Since the German occupation, Jews from other countries who had fled to France before the occupation was detained in assembly camps around France. Not only in the occupied part of France but also in the German-friendly Vichy regime who fully cooperated with the Germans. French Jews had in the autumn of 1940 been subjected to laws restricting their social, legal and economic rights. In 1942, Jewish persecution was radicalized and the Nazis demanded that all Jews in France, regardless of national affiliation, be handed over to the germans and deported eastward. Therefore, extensive round-ups were carried out where Jews were arrested and put in assembly camps. On July 16 and 17, 1942, the largest single round-up was carried out when about 13,000 Jews were arrested by french authorities. More than 4,000 of these were children, although the Gestapo had not requested that.

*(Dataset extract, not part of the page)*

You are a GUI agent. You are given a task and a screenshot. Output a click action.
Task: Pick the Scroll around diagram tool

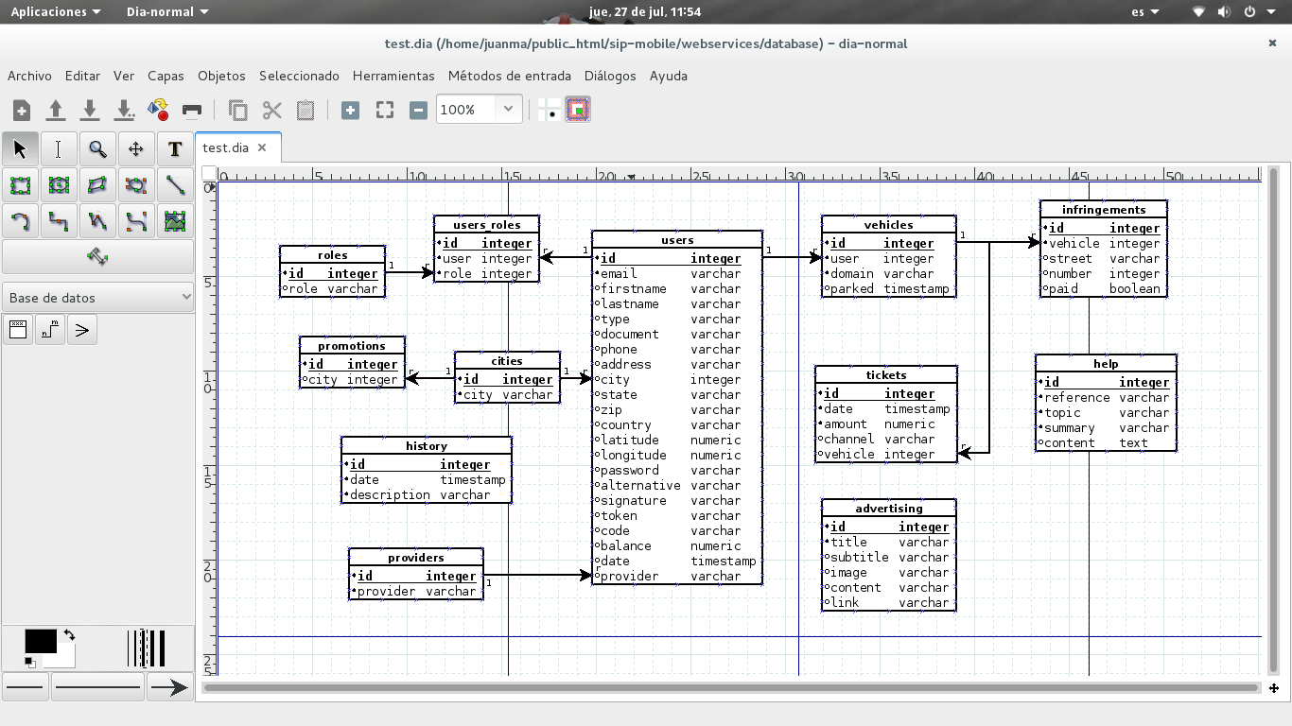(x=136, y=149)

The goal was to arrest about 28,000 Jews in and around Paris, but rumors of the upcoming round-up had spread and thousands, mostly men, had fled. The round-up was a collaboration based on common interests between the French police chief, Rene Bousquet, and France’s supreme SS and police chief, Carl Oberg. The arrests were carried out by some 7,000 members of the French police, gendarmes and members of fascist organizations. The Jews were interned in the camp of Drancy but the majority, about 8200, were interned in the Velodrome d’hiver near the Eiffel Tower. This was a sports facility primarily for cycling that had not been prepared at all to house such large crowds and the conditions were therefore disastrous. Some were detained for up to five days before being transported on to the transit camps of Drancy, Beaune-la-Rolande and Pithiviers. They were later deported to Auschwitz. Velodrome d’hiver was demolished in 1959.
Current status: Demolished with monument (2007).
Location: 48°51'12.77" N 02°17'13.95" E
Get there: Metro to Bir-Hakeim Station.
Follow up in books: Weisberg, Richard H: Vichy Law and the Holocaust in France (1998).
In 1995, French President Jacques Chirac recognised the role of the French state and, above all, the French police active role in the Holocaust. The Monument is one of the strongest I have seen and the facial expressions in some of the sculptures are strikingly real and touching.